As "Casey at the Bat" survives the culture of recitation, the game's shape and import survive its intimate origins. Not without change: If the five thousand ghosts of the Mudville crowd, drinking a Mississippi of blood to turn solid, reconstituted themselves on a Friday night at Three Rivers Stadium to witness combat between Cincinnati's team and Pittsburgh's, they would gape in spiritual astonishment at the zircon-light of a distant diamond under velvet darkness, at the pool-table green of imitation grass, at amenities of Lite, at the wave, at the skin color of many players, at tight uniforms, and at a scoreboard that showed moving pictures of what just happened.

 

But in their ectoplasmic witness they would also observe the template of an unaltered game. They would watch a third baseman move to his left, stopping the ball with his chest, picking the ball up to throw the runner out; or a second baseman flipping underhand to a shortstop pivoting toward first for the double play, or an outfielder charging a line drive while setting himself to throw. Above all, they would see a pitcher facing a batter late in the game with men on base. They would see a clean-up man approaching the batter's box with defiance curling his lip. "Casey at the Bat" survives -to begin with - because it crystallizes baseball's moment, the medallion carved at the center of the game, where pitcher and batter confront each other.

 

There are other reasons, literary and historical. When a poem is so popular, one needs to quote Mallarmé again, and observe that poems are made of words. "Casey" 's language is a small consistent comic triumph of irony.
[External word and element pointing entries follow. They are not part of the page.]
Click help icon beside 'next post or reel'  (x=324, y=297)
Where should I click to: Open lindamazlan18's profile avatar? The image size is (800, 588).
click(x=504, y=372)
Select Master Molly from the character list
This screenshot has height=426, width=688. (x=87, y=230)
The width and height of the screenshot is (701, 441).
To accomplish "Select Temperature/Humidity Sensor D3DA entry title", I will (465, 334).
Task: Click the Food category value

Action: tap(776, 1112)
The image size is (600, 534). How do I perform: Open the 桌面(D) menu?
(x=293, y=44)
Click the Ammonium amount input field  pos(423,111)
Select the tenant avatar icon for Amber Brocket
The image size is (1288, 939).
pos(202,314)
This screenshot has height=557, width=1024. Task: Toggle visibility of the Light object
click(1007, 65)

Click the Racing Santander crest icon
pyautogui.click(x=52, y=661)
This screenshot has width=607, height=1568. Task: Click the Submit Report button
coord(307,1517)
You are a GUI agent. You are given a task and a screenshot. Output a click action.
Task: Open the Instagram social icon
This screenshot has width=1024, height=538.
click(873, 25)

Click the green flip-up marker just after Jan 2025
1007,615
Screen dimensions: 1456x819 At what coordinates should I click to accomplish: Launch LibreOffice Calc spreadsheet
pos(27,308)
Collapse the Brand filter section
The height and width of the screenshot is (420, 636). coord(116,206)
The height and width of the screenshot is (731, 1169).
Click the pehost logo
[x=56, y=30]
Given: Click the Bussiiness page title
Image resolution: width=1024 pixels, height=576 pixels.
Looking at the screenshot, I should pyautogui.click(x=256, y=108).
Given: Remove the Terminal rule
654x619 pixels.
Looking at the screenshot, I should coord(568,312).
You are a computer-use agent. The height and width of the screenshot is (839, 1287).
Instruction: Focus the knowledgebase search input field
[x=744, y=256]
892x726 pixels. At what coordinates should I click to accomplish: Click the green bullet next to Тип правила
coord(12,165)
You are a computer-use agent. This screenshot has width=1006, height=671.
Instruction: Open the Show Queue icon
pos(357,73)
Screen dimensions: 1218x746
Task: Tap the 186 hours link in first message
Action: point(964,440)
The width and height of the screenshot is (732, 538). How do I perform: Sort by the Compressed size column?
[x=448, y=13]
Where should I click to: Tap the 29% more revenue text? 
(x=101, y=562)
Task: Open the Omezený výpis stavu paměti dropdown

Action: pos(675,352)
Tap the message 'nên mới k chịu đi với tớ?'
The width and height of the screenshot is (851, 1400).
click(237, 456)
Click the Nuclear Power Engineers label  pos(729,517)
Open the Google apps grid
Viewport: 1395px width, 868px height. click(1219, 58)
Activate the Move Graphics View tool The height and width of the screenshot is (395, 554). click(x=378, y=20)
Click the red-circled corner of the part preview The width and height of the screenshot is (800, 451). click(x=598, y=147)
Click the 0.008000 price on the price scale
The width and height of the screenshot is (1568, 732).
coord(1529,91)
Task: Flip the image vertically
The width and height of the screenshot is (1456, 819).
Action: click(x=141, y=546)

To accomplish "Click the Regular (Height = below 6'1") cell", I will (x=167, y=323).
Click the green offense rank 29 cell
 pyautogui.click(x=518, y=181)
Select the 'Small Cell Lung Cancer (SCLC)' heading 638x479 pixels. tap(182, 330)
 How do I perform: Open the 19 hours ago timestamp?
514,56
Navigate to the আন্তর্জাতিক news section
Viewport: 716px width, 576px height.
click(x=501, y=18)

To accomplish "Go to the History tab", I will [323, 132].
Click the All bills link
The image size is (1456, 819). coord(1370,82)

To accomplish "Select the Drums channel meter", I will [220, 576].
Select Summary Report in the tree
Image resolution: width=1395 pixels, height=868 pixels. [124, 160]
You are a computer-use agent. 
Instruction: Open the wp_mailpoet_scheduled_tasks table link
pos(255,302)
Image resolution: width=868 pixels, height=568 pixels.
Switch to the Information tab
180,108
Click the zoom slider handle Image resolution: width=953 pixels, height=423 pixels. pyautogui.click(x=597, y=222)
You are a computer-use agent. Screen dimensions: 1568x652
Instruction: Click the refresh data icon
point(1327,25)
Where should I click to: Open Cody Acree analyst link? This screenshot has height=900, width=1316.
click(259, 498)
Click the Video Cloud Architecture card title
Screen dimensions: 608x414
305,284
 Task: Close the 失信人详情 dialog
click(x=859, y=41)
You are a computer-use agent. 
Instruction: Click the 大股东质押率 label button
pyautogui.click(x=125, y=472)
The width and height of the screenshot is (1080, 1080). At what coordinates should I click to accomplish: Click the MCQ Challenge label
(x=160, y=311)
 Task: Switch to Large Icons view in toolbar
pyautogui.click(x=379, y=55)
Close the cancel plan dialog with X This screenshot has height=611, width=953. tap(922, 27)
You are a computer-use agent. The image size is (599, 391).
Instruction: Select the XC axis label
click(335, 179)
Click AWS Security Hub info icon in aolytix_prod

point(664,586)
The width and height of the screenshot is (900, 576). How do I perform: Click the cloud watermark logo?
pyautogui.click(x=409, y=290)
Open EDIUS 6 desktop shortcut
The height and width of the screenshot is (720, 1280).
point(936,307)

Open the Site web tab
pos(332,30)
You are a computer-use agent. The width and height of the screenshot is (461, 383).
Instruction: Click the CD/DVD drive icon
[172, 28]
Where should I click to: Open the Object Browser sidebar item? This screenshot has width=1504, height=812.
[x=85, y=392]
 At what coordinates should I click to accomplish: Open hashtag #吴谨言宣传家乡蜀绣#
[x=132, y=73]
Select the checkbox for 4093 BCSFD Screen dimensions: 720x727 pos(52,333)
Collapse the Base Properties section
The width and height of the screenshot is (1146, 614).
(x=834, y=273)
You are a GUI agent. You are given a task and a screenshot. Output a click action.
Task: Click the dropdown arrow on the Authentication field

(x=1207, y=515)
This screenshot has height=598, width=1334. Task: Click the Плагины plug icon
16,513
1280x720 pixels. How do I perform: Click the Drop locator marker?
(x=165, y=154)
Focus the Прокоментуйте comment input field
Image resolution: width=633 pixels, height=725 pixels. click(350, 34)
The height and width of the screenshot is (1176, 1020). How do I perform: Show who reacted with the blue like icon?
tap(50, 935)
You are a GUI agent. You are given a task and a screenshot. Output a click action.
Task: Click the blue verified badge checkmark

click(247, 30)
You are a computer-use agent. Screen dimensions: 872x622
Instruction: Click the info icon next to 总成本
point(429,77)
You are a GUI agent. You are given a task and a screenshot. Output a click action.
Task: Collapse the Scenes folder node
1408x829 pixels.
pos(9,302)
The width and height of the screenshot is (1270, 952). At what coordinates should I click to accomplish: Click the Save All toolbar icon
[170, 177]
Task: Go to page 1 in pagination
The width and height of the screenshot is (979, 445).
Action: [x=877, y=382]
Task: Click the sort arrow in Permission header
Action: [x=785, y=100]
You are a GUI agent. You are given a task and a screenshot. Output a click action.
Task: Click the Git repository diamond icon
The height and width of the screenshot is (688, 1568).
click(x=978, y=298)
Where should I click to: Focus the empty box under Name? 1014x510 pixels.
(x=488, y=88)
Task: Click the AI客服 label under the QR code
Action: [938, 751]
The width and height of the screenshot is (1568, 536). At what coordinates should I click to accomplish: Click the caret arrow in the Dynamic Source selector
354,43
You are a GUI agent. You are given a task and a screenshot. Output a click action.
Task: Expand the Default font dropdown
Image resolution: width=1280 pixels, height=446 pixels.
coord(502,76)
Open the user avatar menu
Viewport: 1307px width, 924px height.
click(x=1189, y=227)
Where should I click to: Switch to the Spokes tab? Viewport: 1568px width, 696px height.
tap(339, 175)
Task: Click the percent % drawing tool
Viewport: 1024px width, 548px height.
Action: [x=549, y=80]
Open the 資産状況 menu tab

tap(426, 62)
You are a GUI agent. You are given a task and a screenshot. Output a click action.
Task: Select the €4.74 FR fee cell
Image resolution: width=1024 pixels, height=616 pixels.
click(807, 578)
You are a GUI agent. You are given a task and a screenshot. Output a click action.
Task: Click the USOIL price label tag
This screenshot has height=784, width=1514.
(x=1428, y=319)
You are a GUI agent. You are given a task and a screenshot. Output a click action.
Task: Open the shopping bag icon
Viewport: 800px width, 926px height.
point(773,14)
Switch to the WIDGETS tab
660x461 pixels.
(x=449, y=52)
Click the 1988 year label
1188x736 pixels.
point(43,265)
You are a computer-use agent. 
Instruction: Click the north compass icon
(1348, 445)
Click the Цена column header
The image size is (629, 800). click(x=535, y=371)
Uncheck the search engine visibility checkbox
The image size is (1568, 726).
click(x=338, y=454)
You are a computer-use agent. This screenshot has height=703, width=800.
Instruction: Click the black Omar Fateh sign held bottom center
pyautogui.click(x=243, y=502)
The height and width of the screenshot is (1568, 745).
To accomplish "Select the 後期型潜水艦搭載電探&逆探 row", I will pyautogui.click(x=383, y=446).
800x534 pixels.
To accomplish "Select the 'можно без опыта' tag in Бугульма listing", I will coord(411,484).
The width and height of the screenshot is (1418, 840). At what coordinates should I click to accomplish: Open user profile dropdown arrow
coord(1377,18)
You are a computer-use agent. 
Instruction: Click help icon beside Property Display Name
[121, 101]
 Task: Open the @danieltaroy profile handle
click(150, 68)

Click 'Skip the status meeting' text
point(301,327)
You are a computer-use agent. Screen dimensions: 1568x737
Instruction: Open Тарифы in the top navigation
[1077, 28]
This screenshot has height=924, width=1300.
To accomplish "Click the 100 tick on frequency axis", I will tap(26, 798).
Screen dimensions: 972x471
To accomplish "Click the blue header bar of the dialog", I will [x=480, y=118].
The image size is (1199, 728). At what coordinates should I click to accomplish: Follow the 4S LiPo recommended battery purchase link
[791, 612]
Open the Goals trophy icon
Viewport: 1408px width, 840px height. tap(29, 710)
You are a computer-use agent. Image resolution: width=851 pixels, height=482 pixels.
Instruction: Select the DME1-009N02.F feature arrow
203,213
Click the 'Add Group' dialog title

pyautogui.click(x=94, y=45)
The diction is mock heroic, big words for small occasions: When a few fans go home in the ninth inning, they depart not in discouragement or disdain but "in deep despair." The remaining five thousand require a learned allusion: In his Essay on Man, Alexander Pope wrote that "Hope springs eternal in the human breast," and Thayer of course knew the source of his saw; but Pope like Shakespeare is largely composed of book titles and proverbs: Thayer uses Pope not as literary allusion but as appeal to common knowledge by way of common elevated sentiment.

 

Elevation is fundamental: Despite the flicker of hope, the crowd is a "grim multitude" - language appropriate to Milton's hell - and if the hero is mocked, hero-worshippers are twice mocked. Thayer's poetic similes are Homeric - as if Achilles faced Hector instead of Casey the pitcher. (If Casey is not quite Achilles, at least he is Ajax.) Imagery of noise, loud in Homer and his echo Virgil, rouses Thayer to exalted moments: A yell "rumbled through the valley, it rattled in the dell;! It knocked upon the mountain and recoiled upon the flat." This yell is cousin to the "roar! Like the beating of the storm waves on a stern and distant shore." It is noise again when Thayer's crowd reacts to a called strike: "'Fraud!' cried the maddened thousands, and echo answered fraud." These days at Fenway Park the bleacherites divide themselves for a rhythmic double chant, but they do not say "Fraud." When they feel polite they cry "Less filling" and echo answers "Tastes great."

 

Possibly crowds were not chanting "Fraud" in the 1880s either. It was a major form of Victorian humor to elevate diction over circumstance. Mr. Micawber soared into periphrastic euphemism to admit that he as in debt; W. C. Fields was an orotund low-comedy grandson. For a hundred years it was witty or amusing to call kissing osculation, and to refer to a house as a domicile. If somebody missed our tone, we sounded pompous, but usually people understood us: When we enjoyed something common or vulgar (like baseball) we could show a humorous affection for it, yet retain our superiority, by calling the ball a spheroid.

 

This habit of language has not entirely disappeared, but more and more it looks like an Anglophile or academic tic. The late poet and renowned advocate of baseball, Marianne Moore, always talked this way, never more than when she spoke of the game. When she identified the Giants' pitcher, "Mr. Mathewson," we are told that she noted: "I've read his instructive book on the art of pitching, and it's a pleasure to note how unerringly his execution supports his theories." Another St. Louis poet was T. S. Eliot, born the same year as "Casey," and like Moore expert in the humor of a polysyllabic synonym for a homely word. Eliot is the most eminent poet influenced by "Casey at the Bat." Old Possum's Book of Practical Cats includes "Growltiger's Last Stand," conflation of Custer and Casey, written in metrical homage and in allusion: "Oh there was joy in Wapping when the news flew through the land. . . ." Growltiger is a vicious fellow, racist or at least nationalist ("But most to Cats of foreign race his hatred has been vowed"), and loathed by felines of an Asian provenance. Absorbed in romantic adventure he is surrounded by a "fierce Mongolian horde," captured, and made to walk the plank.

 

Illustration by Errol Le Cain of T. S. Eliot's "Growltiger's Last Stand"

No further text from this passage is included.